In deze zaak heeft de wrakingskamer van de Rechtbank Den Haag op 1 maart 2023 uitspraak gedaan op een tweede verzoek tot wraking van de kantonrechter, mr. O. van der Burg, door verzoeker. Dit verzoek volgde op een eerder verzoek dat op 24 februari 2023 door de wrakingskamer was afgewezen. In dat eerdere verzoek was verzoeker niet-ontvankelijk verklaard omdat het te laat was ingediend en er geen nieuwe feiten of omstandigheden waren aangevoerd die een heroverweging rechtvaardigden. De wrakingskamer oordeelde dat verzoeker het middel van wraking misbruikte, wat leidde tot de beslissing dat een volgend verzoek niet in behandeling zou worden genomen.
Bij de beoordeling van het tweede verzoek tot wraking heeft de wrakingskamer vastgesteld dat verzoeker geen nieuwe feiten of omstandigheden heeft gepresenteerd die na het eerdere verzoek aan hem bekend zijn geworden. Gezien deze omstandigheden heeft de wrakingskamer verzoeker opnieuw niet-ontvankelijk verklaard in zijn verzoek. De wrakingskamer baseerde deze beslissing op artikel 4, tweede lid, van het Wrakingsprotocol van de rechtbank, dat bepaalt dat een verzoek tot wraking zonder behandeling kan worden afgewezen indien het een volgend verzoek betreft ten aanzien van dezelfde rechter, tenzij er nieuwe feiten zijn.
De wrakingskamer heeft ook bepaald dat de behandeling van de hoofdzaak, waarin het wrakingsverzoek was ingediend, zal worden voortgezet in de stand waarin deze zich bevond ten tijde van het indienen van het wrakingsverzoek. De beslissing is openbaar uitgesproken en er staat geen rechtsmiddel open tegen deze uitspraak.

* * *

Opgave:
Vervang in het fragment over het wrakingsverzoek "wrakingskamer" door "wrakingscommissie". Geef daarna het stuk van "In deze zaak" tot en met "zou worden genomen." opnieuw weer.

* * *

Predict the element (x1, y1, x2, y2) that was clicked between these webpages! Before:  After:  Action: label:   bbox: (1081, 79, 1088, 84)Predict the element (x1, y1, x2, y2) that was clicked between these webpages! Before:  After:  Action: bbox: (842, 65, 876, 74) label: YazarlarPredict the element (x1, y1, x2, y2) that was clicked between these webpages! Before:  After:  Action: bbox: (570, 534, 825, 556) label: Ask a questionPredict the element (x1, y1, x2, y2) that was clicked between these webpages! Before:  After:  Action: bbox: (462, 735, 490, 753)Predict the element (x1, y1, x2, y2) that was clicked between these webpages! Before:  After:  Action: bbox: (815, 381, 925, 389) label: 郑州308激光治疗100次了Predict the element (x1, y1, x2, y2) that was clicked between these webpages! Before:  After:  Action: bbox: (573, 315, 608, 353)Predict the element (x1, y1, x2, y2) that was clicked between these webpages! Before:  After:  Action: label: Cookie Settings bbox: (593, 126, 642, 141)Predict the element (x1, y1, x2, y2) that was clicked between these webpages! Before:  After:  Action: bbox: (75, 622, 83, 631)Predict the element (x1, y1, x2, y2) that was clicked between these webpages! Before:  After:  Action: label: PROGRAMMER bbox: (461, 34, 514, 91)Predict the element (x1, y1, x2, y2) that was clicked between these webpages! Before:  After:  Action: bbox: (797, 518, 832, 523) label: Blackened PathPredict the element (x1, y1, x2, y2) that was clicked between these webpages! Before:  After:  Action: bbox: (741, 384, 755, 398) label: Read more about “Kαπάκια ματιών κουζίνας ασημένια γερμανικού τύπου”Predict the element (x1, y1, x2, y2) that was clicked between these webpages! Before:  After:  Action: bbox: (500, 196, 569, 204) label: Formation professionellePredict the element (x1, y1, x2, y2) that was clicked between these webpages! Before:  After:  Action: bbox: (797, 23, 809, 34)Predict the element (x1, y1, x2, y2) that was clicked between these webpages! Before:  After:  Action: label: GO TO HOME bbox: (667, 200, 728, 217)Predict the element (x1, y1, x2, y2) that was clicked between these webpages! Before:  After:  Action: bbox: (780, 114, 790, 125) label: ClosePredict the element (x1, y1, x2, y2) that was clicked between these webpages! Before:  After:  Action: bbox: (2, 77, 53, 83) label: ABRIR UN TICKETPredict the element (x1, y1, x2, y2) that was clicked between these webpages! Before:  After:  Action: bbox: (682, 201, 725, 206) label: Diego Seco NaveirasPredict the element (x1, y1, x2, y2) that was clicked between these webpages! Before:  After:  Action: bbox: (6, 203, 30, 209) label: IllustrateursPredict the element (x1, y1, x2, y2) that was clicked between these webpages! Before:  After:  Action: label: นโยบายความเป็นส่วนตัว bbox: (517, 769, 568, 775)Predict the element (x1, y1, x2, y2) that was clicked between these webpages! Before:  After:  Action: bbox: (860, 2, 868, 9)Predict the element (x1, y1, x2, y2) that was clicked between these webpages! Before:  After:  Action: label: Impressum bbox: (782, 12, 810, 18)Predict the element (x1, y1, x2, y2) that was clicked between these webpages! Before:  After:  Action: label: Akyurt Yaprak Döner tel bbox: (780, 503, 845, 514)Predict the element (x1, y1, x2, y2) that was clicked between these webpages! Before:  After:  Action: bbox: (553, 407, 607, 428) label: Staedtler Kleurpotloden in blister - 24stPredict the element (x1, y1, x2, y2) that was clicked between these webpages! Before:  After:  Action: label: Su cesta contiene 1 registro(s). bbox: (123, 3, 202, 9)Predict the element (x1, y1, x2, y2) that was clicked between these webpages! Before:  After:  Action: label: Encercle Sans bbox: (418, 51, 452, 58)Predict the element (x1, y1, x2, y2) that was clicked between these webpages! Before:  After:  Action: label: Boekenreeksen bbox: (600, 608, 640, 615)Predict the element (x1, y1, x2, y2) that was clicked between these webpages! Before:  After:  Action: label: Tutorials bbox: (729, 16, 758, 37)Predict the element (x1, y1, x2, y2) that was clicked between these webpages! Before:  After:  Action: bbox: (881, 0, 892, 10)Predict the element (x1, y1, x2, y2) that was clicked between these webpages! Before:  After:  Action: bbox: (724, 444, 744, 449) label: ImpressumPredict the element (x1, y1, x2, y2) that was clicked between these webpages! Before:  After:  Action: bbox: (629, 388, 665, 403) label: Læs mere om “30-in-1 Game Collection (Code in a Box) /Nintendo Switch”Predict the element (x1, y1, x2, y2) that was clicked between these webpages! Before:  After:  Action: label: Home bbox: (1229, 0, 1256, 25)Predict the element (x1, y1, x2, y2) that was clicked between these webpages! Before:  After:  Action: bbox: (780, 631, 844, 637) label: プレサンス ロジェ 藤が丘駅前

* * *

Antwoord:
In deze zaak heeft de wrakingscommissie van de Rechtbank Den Haag op 1 maart 2023 uitspraak gedaan op een tweede verzoek tot wraking van de kantonrechter, mr. O. van der Burg, door verzoeker. Dit verzoek volgde op een eerder verzoek dat op 24 februari 2023 door de wrakingscommissie was afgewezen. In dat eerdere verzoek was verzoeker niet-ontvankelijk verklaard omdat het te laat was ingediend en er geen nieuwe feiten of omstandigheden waren aangevoerd die een heroverweging rechtvaardigden. De wrakingscommissie oordeelde dat verzoeker het middel van wraking misbruikte, wat leidde tot de beslissing dat een volgend verzoek niet in behandeling zou worden genomen.